Soultana (Tania) Tsanaklidou (, born 9 April 1952) is a Greek artist, both singer and actress, who represented Greece in the Eurovision Song Contest 1978.

Biography
Tania was born in Drama, Greece on 9 April 1952 and was raised in Thessaloniki. By the age of eight, she had already taken part in a children's theatrical play. She studied drama and ancient history and took courses in dancing.
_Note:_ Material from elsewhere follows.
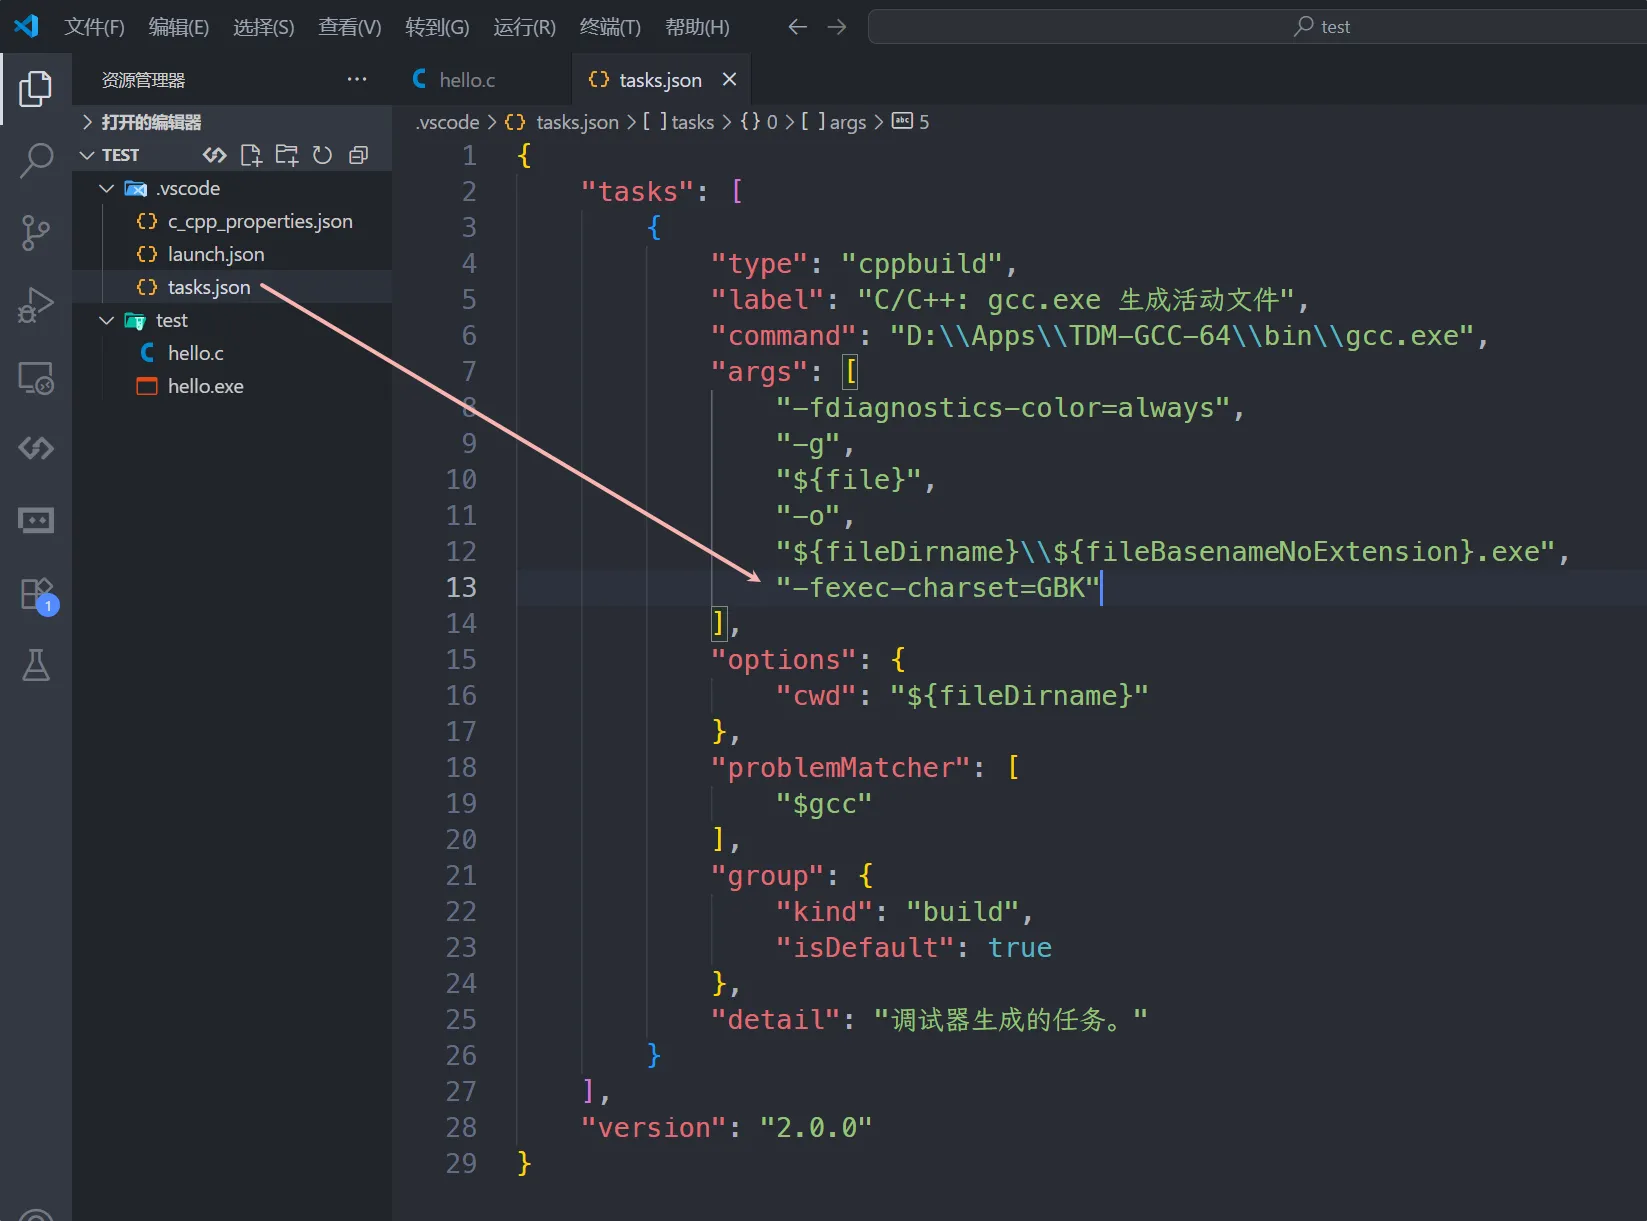
Task: Click the args breadcrumb segment
Action: click(847, 122)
When she was 21 she moved to Athens where she started to work as a theatre actress and in 1978 she got her first part in a TV series.

In 1978, she represented Greece in the Eurovision Song Contest with a song titled "Charlie Chaplin", and came eighth. Right after this she performed at the award ceremony of the Cannes Film Festival. In 1980, she was awarded the prize of the French Festival Rose d'Or.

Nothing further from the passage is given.